Elizabeth Moss, Ph.D.
Oregon Health & Science University
3181 S.W. Sam Jackson Park Road
Portland, OR 97239
Mail Code: L459
Sensory perception is the mechanism through which we engage with the rich tapestry of physical sensations, sights, sounds, tastes, and scents that shape our reality. Remarkably, though, perception is not fixed. Instead, it is exquisitely adaptable, influenced by our expectations, internal states, and past encounters. This intriguing flexibility is a hallmark of sensory circuits which enables them to dynamically respond to changing circumstances, and it relies on the innate adaptability of neurons, circuit-level modulation, and higher-order, top-down neural feedback. While this flexibility is adaptive, it means that perception offers an unreliable representation of the state of the world inside and around us. Optical and auditory illusions, the persistence of chronic pain, habituation, sensitization, and the effects of selective attention are examples of how our perception can be distorted, and, at the same time, they provide insight into how neural circuits process sensory information in the first place.
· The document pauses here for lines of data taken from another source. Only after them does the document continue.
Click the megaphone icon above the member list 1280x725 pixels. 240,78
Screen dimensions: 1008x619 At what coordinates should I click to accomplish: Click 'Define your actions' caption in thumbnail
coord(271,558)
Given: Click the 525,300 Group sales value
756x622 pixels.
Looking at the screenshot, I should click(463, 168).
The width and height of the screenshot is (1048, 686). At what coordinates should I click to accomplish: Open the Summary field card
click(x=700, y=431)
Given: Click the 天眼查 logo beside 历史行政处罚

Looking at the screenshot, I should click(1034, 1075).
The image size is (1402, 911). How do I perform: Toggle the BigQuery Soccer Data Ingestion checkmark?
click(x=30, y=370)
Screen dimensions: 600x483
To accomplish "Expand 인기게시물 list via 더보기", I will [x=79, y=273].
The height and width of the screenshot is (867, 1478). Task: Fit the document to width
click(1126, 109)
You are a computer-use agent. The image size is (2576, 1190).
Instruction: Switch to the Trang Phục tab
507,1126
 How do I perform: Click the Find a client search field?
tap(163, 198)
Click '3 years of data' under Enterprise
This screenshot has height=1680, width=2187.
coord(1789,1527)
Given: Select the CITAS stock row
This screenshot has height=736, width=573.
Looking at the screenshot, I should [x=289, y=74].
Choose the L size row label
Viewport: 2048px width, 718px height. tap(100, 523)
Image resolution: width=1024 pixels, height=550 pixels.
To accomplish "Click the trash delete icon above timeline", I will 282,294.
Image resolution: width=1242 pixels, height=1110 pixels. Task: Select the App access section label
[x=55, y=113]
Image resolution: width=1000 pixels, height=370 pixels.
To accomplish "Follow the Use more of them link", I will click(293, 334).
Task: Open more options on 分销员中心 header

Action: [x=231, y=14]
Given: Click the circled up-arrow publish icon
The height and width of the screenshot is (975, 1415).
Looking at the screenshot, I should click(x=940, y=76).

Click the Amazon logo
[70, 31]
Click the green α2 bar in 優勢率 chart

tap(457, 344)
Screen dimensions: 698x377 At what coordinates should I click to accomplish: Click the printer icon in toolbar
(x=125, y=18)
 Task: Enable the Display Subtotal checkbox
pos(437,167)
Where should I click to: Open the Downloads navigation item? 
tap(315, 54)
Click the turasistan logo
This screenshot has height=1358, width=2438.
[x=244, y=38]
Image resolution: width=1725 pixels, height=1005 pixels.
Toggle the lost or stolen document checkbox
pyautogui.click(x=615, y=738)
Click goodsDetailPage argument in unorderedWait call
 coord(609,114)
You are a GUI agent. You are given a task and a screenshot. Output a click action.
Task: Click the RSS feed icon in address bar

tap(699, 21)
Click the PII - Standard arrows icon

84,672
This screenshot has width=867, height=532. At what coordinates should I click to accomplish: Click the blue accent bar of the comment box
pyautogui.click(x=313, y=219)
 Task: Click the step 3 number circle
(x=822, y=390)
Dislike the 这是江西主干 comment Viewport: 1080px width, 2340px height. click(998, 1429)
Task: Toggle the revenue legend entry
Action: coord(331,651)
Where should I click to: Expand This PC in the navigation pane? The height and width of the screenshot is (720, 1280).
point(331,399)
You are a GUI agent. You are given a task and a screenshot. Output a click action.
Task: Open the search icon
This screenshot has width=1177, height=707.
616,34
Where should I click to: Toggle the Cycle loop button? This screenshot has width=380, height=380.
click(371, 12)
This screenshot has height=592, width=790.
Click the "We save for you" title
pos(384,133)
The Moss Lab is dedicated to unraveling how neural circuits transform sensory data in diverse contexts, giving rise to a range of perceptual experiences that drive contextually-appropriate behavior. To explore these phenomena, we employ the mouse olfactory system as a powerful model, allowing us to map out the function of specific neural circuits from sensory input to behavioral output. A sophisticated arsenal of viral and genetic manipulations, in vivo imaging, electrophysiology, and behavioral assays, allow us to ask questions such as:
- "How does the intrinsic adaptability of cells in the olfactory bulb enhance our ability to distinguish between different odors?"
- "What is the role of neuromodulation in controlling the flow of sensory information from the olfactory bulb to the cortex?"
- "How are memories of odors retained within the olfactory bulb long after the odors have dissipated?"
Our overarching goal is to define generalizable circuit mechanisms responsible for transforming sensory information at the earliest stages of olfactory processing in order to decipher how circuit function is precisely tuned to meet ever-changing demands. This research will not only provide valuable insights into the foundations of healthy sensory function but it will also illuminate the origins of sensory dysfunction across various disease states. Our ultimate aspiration is to leverage this knowledge to develop translational, circuit-based approaches for treating neurological diseases, forging a path towards improved healthcare through a deeper understanding of the nuanced world of sensory perception.